• Task instructions:
From the records below, copy every line that contains the word "computer".

--- Provided data ---

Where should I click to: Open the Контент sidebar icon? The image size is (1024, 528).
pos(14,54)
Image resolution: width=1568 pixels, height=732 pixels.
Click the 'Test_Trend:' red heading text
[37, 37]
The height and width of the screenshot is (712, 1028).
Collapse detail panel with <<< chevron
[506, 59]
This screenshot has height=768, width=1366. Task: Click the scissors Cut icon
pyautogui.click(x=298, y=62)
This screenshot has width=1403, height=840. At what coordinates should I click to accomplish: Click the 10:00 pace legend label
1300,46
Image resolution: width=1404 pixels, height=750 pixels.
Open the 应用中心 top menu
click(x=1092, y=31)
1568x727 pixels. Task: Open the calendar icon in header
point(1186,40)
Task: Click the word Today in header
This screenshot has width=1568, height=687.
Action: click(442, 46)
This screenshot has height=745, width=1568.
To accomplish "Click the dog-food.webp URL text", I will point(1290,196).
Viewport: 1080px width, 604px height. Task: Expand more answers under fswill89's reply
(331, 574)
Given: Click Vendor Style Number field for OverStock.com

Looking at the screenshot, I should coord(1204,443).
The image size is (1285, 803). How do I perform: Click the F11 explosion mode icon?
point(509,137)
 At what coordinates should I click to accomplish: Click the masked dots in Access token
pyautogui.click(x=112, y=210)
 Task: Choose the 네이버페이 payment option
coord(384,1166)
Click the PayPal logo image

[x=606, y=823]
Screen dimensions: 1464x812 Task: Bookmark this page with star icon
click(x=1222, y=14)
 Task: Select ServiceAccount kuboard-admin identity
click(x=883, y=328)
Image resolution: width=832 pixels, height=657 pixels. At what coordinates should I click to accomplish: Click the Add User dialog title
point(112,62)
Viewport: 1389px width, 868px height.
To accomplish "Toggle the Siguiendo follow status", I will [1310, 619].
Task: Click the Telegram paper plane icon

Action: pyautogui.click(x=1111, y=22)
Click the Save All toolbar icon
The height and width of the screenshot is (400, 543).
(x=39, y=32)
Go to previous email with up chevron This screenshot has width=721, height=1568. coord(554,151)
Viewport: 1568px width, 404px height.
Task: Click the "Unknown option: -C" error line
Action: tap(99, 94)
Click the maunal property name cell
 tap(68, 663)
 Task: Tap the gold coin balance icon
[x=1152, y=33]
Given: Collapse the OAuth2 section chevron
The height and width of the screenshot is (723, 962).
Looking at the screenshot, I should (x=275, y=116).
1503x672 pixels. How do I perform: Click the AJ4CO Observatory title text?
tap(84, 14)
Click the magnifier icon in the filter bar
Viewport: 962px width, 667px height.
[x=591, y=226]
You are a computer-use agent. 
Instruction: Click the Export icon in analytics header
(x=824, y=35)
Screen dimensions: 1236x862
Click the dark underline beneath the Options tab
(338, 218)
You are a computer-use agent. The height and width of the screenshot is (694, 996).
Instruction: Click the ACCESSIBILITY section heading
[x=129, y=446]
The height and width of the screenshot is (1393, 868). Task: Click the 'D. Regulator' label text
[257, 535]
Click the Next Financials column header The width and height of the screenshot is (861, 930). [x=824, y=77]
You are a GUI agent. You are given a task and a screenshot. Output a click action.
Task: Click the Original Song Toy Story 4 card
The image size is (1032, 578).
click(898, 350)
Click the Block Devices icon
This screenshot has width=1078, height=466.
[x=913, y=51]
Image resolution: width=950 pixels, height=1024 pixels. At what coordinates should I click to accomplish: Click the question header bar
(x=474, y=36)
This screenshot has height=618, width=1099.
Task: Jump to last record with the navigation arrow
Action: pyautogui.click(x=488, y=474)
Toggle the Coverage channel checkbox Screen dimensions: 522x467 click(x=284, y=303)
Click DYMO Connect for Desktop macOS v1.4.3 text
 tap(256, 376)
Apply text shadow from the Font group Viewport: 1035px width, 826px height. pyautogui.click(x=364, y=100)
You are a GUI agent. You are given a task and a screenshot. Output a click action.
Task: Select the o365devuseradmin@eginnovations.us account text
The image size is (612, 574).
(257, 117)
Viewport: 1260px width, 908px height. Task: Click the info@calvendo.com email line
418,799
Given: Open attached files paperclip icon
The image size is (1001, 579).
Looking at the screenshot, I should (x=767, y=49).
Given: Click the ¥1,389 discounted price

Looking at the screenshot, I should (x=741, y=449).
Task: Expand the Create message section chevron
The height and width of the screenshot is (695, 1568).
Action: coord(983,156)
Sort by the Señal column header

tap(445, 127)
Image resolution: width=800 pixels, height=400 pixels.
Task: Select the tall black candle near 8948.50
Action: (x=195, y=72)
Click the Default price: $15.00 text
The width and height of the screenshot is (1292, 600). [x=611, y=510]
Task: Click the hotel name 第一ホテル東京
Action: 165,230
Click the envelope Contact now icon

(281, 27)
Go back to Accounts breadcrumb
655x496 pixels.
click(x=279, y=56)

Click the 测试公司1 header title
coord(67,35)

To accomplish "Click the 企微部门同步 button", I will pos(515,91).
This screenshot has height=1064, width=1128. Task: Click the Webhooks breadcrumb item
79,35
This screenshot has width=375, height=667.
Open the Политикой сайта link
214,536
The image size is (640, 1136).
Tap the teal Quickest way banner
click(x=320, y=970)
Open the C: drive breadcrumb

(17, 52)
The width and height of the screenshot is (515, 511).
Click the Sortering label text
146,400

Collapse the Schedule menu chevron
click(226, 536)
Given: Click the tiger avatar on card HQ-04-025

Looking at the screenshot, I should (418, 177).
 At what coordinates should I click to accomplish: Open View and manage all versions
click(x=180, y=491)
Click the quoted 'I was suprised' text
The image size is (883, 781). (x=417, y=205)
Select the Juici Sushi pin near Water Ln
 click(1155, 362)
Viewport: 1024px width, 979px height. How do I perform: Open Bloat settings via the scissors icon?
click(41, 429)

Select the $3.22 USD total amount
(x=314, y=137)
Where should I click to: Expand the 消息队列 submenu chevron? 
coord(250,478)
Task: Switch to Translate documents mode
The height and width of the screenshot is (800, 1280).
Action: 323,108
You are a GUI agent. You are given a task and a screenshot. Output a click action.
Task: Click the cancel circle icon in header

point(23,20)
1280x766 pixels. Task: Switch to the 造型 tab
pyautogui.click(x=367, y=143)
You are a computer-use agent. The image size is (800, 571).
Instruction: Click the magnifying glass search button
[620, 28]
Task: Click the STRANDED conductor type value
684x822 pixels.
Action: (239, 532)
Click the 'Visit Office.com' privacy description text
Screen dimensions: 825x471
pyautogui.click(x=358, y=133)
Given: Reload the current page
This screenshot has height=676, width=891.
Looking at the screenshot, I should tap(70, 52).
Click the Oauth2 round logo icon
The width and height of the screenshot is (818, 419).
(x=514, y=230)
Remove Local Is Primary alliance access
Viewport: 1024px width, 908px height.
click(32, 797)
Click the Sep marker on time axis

---

• Answer:
You are a computer-use agent. 
You are a computer-use agent. The height and width of the screenshot is (694, 996).
You are a computer-use agent. The image size is (800, 571).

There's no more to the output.